[Exercise]
For the entries below, the expected answer is the line with "Task: Check the Ella checkbox", the line with "The image size is (1456, 819).", and every line between them, exactly as written, and nothing more.

[Data under study]
Start of Block
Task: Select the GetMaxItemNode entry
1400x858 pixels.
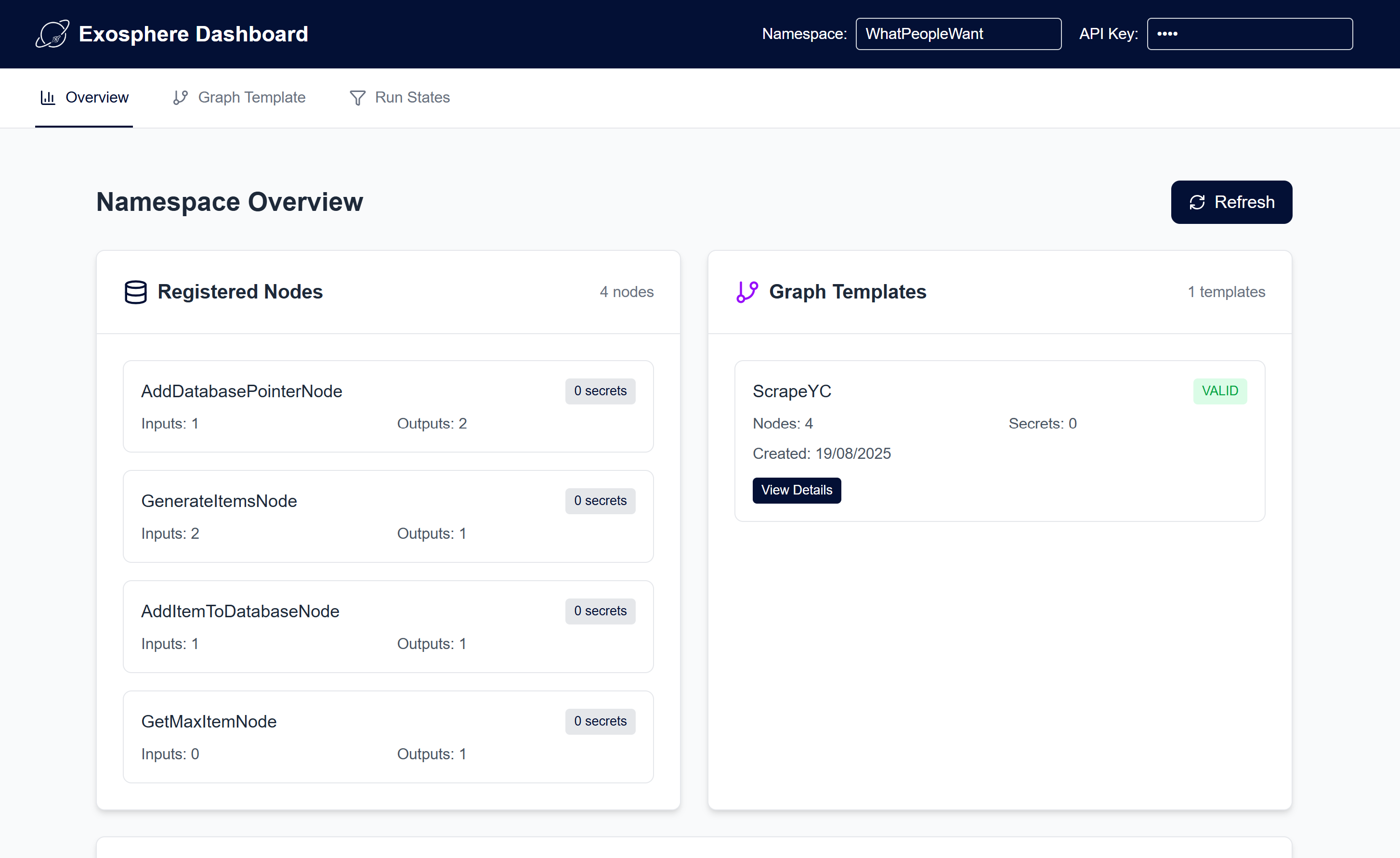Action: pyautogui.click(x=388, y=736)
End of Block
Start of Block
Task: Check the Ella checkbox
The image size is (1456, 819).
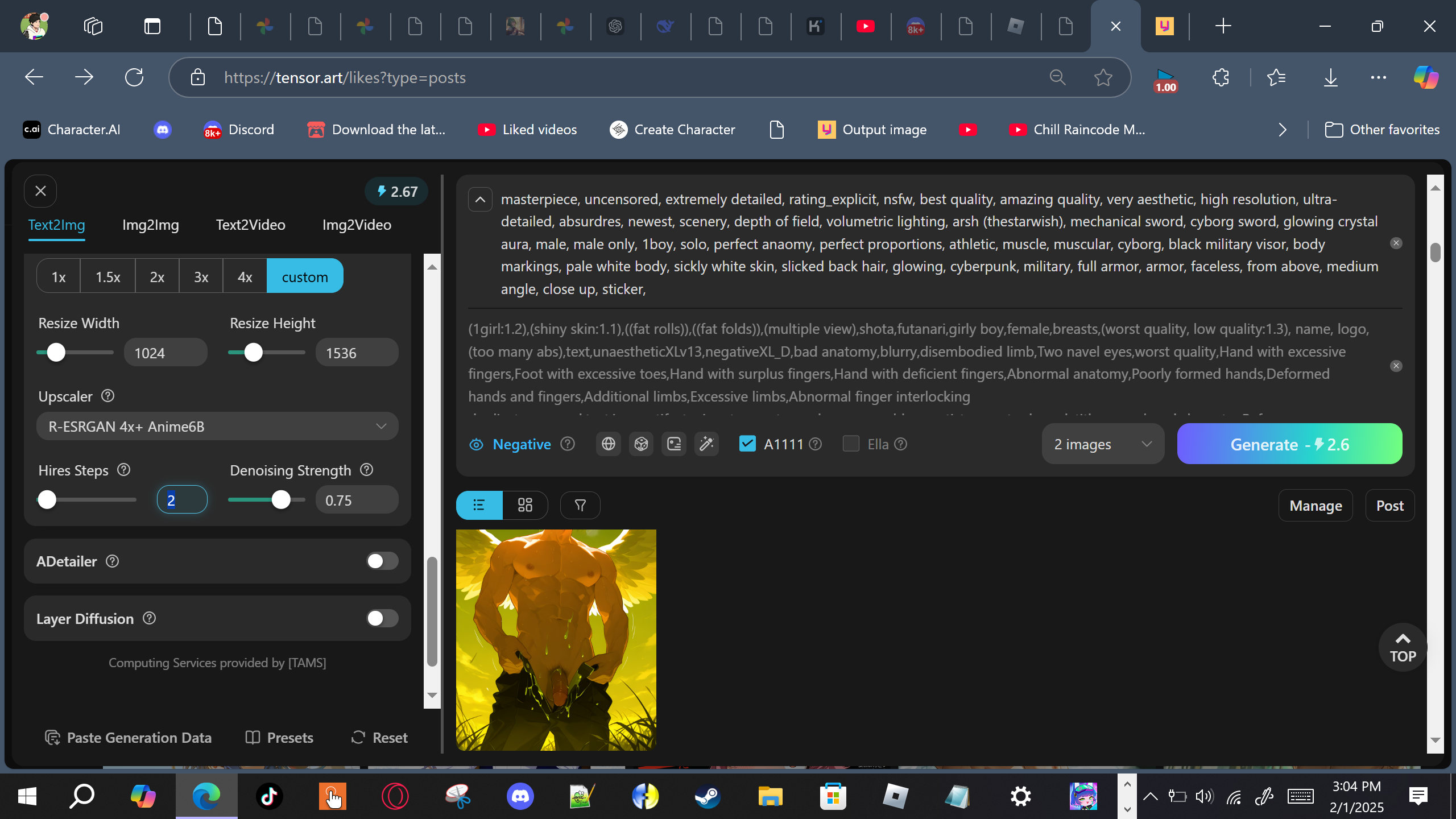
End of Block
[Solution for this exercise]
Task: Check the Ella checkbox
The image size is (1456, 819).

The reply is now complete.